I really wanted to avoid using ICU because it is such a large library, but once you build it and get it installed, you begin to wish that you had done it in the first place because it has everything you need and much, much more. 我真的想避免使用ICU，因为它是如此大的库，但是一旦构建并安装了ICU，您就开始希望自己做完了，因为它具有您需要的一切，还有更多。

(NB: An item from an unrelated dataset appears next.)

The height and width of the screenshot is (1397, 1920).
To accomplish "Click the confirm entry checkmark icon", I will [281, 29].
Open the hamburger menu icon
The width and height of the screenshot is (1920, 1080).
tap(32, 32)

What are my benefits you may wonder: 您可能想知道我有什么好处：

I write truly portable code that builds under VC++ for Windows or GCC for Linux. 我编写了真正可移植的代码，这些代码是在Windows的VC ++或Linux的GCC下构建的。
ICU has everything, and I mean everything you need concerning unicode. ICU拥有一切，我的意思是您需要的有关Unicode的一切。
I am able to stick with my beloved std::string and char arrays. 我能够坚持我心爱的std :: string和char数组。
I use many open source libraries in my apps with zero issues. 我在我的应用程序中使用了许多开源库，而零个问题。 For example, I use RapidJson for my JSON to create in-memory JSON objects containing UTF-8 data. 例如，我将RapidJson用于我的JSON，以创建包含UTF-8数据的内存中JSON对象。 I'm able to pass them to a web server or write them to disk, etc. Really simple. 我能够将它们传递到Web服务器或将它们写入磁盘等。真的很简单。
I store my data into Firebird SQL but you need to specify your varchar and char field types as UTF8. 我将数据存储到Firebird SQL中，但是您需要将varchar和char字段类型指定为UTF8。 This means that your strings will be stored as mutli-byte in the database. 这意味着您的字符串将以多字节形式存储在数据库中。 But this is totally transparent to you, the developer. 但这对您（开发人员）完全透明。 I am certain that this applies to other SQL databases as well. 我确信这也适用于其他SQL数据库。

Drawbacks: 缺点：

Large library, very scary and confusing at first. 大型图书馆，起初非常令人恐惧和混乱。
The C++ was not written by C++ experts (like the Boost developers). C ++不是由C ++专家（例如Boost开发人员）编写的。 But the code is totally stable and fast. 但是代码完全稳定且快速。 You may not like the syntax used though. 您可能不喜欢使用的语法。 What I've done is to "wrap" common procedures with my code. 我要做的是用代码“包装”通用过程。 This pretty much means that I include my own UTF-8 library which wraps the ICU uglies. 这几乎意味着我包括包装UCU丑陋的UTF-8库。 Don't let this bother you because ICU is totally stable and fast. 不要让这件事困扰您，因为ICU完全稳定且快速。
I personally dynamically link ICU into my applications. 我个人将ICU动态链接到我的应用程序中。 This means that I first built ICU dynamically for my Win and Linux 64 bit environments. 这意味着我首先为Win和Linux 64位环境动态构建了ICU。 In the case of Windows, I store the dlls in a folder somewhere and add that to my Windows path so that any app that requires ICU can find the dlls. 对于Windows，我将dll存储在某个位置的文件夹中，并将其添加到Windows路径中，以便任何需要ICU的应用程序都可以找到这些dll。

When I looked at built-in language features, I found several lacking such as lower/upper case conversion, word boundaries, counting characters, accent sensitivity, string manipulation such as substrings, etc. Local support is also totally amazing. 当我查看内置语言功能时，发现一些不足，例如小写/大写转换，单词边界，计数字符，重音敏感度，诸如子字符串之类的字符串处理等。本地支持也非常令人惊讶。

I guess that summarizes entire exercise in UTF-8. 我想这总结了UTF-8中的整个练习。